Target pointing data:
..............................

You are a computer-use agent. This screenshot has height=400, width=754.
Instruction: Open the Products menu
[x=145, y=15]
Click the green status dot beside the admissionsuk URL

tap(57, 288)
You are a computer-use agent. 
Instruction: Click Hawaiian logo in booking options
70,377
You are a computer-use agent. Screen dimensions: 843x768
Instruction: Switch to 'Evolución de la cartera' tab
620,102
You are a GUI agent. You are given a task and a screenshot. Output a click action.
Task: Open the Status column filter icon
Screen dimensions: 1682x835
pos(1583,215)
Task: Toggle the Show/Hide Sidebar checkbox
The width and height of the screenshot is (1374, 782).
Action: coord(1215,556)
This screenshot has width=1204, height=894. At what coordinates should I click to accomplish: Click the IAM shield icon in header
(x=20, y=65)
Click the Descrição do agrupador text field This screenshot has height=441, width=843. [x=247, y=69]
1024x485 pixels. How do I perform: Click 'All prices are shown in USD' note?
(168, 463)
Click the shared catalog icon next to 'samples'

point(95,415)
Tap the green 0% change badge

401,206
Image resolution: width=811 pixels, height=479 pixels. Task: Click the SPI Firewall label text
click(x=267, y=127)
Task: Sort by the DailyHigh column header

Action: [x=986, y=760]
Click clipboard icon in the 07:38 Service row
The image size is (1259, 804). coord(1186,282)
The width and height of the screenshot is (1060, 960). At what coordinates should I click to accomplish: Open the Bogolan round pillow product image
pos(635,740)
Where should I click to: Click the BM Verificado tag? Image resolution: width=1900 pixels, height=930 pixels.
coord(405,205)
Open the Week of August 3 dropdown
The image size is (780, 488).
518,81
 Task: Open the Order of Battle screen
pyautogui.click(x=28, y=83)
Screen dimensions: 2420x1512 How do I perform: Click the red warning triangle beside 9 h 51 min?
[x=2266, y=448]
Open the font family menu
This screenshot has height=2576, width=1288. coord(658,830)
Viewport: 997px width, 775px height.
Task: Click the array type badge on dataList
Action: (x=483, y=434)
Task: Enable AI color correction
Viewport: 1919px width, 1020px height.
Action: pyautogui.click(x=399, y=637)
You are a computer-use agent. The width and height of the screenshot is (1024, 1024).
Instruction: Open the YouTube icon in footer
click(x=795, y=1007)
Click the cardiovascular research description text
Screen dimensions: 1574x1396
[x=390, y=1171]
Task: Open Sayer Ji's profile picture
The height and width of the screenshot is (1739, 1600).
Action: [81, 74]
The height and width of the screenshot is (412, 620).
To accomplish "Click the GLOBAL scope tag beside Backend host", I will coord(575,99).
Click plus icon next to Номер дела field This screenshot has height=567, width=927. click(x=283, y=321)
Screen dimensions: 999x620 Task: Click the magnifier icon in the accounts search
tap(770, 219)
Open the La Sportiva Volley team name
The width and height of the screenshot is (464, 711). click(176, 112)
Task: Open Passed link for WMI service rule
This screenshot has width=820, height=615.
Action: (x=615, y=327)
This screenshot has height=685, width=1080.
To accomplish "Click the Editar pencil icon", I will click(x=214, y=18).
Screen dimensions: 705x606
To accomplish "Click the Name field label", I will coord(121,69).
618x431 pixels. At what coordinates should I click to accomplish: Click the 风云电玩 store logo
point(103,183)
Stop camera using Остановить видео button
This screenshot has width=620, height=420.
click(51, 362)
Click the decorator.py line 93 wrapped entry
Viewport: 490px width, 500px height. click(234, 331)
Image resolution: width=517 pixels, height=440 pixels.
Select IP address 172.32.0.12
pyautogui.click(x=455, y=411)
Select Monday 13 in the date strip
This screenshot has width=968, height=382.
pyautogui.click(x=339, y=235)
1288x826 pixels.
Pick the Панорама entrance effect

..............................

What to produce => Show every line of the data above that contains the string "field", matching case exactly.

Complete answer =>
Click the Descrição do agrupador text field This screenshot has height=441, width=843. [x=247, y=69]
Click plus icon next to Номер дела field This screenshot has height=567, width=927. click(x=283, y=321)
To accomplish "Click the Name field label", I will coord(121,69).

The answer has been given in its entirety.